Nancy McFadden, who is related to Dill by marriage, said her neighbor, a man named Marcus, was the first to arrive.
“He ran down there. She was inside,” McFadden said. “There were flames everywhere.”
The man said Wednesday that Dill had escaped the building when he got there.
Dill, 52, suffered serious burns and was taken by LifeFlight to Maine Medical Center in Portland on Monday night, McFadden said. She was listed in satisfactory condition Tuesday, a hospital spokesman said.
Dill’s kitten died in the fire, which completely destroyed the residence, leaving only the mobile home’s small blackened stove standing.
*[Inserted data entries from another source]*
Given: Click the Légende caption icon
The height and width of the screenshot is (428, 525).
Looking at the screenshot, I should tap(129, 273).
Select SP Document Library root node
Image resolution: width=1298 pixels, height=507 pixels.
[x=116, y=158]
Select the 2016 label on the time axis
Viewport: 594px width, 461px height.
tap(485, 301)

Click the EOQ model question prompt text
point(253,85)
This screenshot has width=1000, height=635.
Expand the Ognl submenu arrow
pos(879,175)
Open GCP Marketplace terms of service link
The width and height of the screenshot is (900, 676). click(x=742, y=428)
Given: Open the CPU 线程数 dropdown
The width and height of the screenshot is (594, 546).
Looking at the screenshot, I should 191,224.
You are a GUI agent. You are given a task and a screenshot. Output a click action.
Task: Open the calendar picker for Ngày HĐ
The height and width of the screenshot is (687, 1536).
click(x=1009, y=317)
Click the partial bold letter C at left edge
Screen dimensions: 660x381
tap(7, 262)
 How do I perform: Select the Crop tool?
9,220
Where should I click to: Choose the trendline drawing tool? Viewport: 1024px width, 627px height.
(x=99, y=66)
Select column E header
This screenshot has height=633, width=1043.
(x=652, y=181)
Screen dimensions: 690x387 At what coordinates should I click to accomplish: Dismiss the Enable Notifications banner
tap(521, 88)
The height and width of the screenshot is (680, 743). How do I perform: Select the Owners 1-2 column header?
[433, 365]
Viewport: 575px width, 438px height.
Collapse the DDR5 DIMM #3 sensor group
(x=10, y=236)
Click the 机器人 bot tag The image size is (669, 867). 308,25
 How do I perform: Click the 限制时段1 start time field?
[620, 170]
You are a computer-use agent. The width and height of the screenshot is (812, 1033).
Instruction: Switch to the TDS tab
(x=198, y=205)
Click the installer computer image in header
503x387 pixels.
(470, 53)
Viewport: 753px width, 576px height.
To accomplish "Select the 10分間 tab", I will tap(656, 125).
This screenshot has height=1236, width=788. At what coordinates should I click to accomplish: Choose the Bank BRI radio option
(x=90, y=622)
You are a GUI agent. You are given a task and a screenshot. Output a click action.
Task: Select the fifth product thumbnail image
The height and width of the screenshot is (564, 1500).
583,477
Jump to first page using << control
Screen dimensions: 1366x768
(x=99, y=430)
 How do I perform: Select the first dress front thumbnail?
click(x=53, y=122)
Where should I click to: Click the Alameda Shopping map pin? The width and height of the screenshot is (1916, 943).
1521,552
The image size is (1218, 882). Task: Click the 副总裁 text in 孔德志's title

The burned walls of her home Tuesday were in a pile by the road.
“She was cooking something on the stove and decided to go lay down,” Joe Rogers, Hampden Public Safety Director, said Tuesday. “Her smoke detector actually woke her up. Because of that, she made it out.”
The smoke was so thick that Dill could not see but was able to make her way toward her front door, Rogers said.
“She burned her hands when she went to open the door,” he said. “She received burns to her face and hands.”
Unattended cooking on the stove in the kitchen is the official cause of the fire, Sgt. Ken Grimes of the Maine fire marshal’s office said Tuesday.
“I’m just really concerned about Jeannie,” said Bill Cotter, who lives in the mobile home directly behind Dill’s, which Tuesday had burned and melted siding.
He said he saw the flames as he was leaving his house, heading to the store.
“I opened my door and said, ‘Oh my friggin’ Lord.’ The flames were right there,” he said standing at his door, pointing to where Dill’s residence once stood about 10 feet away.
After Dill got out of the burning structure, “her hair was still smoldering,” Lanphear said Tuesday standing in the street near her home. “She was walking toward that puddle. She wanted to put her hair out.”
The neighbors helped Dill to a nearby chair outside and waited for an ambulance to arrive.
U.S. Route 1A was temporarily closed during the fire because the hydrant was located across the road. Firefighters from Bangor, Hermon, Holden, Newburgh and Winterport assisted local crews, Rogers said. The final fire truck returned to its station around 11 p.m., he said.
“She lost everything,” McFadden said, sitting in her car parked near Dill’s flattened and charred trailer. “It’s a miracle that she even got out. I’ve never seen anything go up so fast.”